A união homoafetiva em outros países

Essa parceria registrada encontrou grande acolhimento nos países escandinavos, com exceção da Finlândia que, pelo que me consta, foi o único país escandinavo que não aderiu a esse sistema.

Na Dinamarca, a Lei nº 372, de 1º de junho de 1989, reconhece essa parceria, devendo, pelo menos, um dos parceiros ter residência permanente e nacionalidade dinamarquesa. Aplica-se a essa parceria a lei do casamento, sendo, entretanto, proibida a adoção.

A Noruega aderiu à situação da Dinamarca em 1993, pela Lei nº 40, de 30 de abril. Difere a legislação norueguesa da dinamarquesa, possibilitando a participação conjunta da autoridade parental.

Por sua vez, o Parlamento Sueco reconheceu o “partenariat”, desde 1º de janeiro de 1995, pela Lei de 23 de junho de 1994, com necessidade de intervenção obrigatória na dissolução da parceria.

Na Holanda, em 1991, registraram-se, em alguns municípios, uniões homossexuais, tal como aconteceu em algumas cidades dos Estados Unidos da América do Norte, principalmente em São Francisco.

Na Islândia o Parlamento adotou Projeto do Governo, em 4 de junho de 1996, acolhendo as mesmas disposições legislativas dinamarquesas.

Nos Estados Unidos, atualmente, muitos casamentos “gay” estão por ser decididos pelos tribunais americanos.

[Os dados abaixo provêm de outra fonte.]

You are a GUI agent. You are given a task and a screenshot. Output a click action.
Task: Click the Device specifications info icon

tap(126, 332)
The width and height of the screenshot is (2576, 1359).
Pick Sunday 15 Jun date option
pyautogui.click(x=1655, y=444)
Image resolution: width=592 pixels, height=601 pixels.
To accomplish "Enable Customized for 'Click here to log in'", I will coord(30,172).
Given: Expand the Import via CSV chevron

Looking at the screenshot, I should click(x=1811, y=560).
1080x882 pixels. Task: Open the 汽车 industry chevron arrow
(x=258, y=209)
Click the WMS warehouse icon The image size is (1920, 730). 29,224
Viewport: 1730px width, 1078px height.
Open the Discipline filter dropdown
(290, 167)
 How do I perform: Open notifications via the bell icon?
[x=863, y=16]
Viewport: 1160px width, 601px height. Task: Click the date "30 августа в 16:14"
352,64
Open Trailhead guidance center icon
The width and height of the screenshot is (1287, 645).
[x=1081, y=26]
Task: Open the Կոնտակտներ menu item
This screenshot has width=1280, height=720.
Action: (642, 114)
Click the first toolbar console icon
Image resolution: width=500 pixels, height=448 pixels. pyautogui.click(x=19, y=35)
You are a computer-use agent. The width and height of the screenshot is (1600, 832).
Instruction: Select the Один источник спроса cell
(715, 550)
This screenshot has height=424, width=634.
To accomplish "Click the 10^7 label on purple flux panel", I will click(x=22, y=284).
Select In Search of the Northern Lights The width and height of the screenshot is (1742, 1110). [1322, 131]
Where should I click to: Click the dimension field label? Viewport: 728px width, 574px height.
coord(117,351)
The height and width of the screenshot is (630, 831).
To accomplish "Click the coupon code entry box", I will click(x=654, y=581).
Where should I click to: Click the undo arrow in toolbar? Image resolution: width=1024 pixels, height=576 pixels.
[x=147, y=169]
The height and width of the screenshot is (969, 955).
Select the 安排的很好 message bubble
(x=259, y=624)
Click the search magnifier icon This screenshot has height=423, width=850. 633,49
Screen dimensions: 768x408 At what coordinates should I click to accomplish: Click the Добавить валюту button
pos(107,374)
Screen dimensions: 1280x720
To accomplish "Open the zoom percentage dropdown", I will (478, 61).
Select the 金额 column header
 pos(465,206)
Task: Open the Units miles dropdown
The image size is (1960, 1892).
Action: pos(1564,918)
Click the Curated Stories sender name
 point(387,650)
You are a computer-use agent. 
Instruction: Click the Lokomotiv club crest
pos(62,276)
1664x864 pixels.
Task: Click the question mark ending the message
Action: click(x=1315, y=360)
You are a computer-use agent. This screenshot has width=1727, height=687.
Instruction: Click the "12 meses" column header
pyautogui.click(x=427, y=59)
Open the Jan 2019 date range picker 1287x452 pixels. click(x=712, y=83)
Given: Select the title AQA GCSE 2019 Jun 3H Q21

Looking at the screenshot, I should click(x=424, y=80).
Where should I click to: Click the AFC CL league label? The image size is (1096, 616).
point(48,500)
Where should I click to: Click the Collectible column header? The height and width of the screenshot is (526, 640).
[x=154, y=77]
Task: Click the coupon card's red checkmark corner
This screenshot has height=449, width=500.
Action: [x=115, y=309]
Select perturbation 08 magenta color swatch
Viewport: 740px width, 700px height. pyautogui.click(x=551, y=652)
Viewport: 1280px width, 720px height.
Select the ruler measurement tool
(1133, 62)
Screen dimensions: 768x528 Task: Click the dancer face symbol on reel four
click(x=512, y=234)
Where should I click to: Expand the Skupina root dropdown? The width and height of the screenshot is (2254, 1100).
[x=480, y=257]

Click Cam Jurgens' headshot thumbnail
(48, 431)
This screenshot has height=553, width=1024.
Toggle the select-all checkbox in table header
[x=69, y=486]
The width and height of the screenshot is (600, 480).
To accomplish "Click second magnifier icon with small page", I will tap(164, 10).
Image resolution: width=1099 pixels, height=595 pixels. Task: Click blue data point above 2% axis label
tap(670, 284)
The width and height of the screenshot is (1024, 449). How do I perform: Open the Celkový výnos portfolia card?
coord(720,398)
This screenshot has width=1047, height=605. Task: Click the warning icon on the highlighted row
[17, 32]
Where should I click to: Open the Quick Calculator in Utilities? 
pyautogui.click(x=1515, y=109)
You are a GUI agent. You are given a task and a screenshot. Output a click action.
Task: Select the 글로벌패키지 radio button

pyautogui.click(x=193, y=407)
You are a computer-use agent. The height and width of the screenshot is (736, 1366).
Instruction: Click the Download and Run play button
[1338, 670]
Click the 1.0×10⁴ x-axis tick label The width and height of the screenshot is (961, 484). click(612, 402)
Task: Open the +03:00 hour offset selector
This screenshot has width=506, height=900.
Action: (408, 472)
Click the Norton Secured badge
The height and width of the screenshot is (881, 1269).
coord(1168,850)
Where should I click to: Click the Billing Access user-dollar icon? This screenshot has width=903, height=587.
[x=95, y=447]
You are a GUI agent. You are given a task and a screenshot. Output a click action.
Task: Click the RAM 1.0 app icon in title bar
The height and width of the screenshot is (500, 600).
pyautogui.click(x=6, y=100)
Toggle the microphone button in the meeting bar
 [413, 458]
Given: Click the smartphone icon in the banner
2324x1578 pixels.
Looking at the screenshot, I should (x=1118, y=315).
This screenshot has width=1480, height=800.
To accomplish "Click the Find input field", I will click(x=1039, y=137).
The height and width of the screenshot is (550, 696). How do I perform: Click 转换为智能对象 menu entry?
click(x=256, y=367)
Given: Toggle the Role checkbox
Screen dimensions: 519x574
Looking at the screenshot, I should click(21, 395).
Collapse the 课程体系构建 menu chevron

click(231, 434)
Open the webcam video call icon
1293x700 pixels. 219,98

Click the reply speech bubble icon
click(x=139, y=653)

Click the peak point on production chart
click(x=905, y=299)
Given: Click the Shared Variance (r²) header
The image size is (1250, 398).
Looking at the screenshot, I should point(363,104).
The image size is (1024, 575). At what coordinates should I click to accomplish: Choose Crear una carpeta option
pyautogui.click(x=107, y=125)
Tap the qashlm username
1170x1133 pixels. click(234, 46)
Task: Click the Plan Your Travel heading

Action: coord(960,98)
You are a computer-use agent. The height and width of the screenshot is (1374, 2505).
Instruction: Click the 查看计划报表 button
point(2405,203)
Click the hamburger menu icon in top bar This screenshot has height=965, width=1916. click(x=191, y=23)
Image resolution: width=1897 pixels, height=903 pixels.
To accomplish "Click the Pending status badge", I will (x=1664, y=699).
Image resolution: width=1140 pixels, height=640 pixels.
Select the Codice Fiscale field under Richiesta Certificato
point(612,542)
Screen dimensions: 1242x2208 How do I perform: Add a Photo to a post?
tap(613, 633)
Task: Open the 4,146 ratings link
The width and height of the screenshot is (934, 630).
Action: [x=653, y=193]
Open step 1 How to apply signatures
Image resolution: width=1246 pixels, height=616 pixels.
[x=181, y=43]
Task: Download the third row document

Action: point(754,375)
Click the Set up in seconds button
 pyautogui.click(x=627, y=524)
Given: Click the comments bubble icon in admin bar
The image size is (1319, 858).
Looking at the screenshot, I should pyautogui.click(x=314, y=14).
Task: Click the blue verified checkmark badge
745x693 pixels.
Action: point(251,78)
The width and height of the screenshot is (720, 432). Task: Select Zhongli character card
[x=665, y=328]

Em 27 de fevereiro deste ano, “a Suprema Corte da Califórnia negou pedido do procurador-geral, Billy Lockyer, que queria a suspensão imediata dos casamentos de homossexuais e a anulação dos mais de 3.500 realizados desde o dia 12”, segundo informação do jornal O Estado de São Paulo, de 29 de fevereiro de 2004, página. A-13.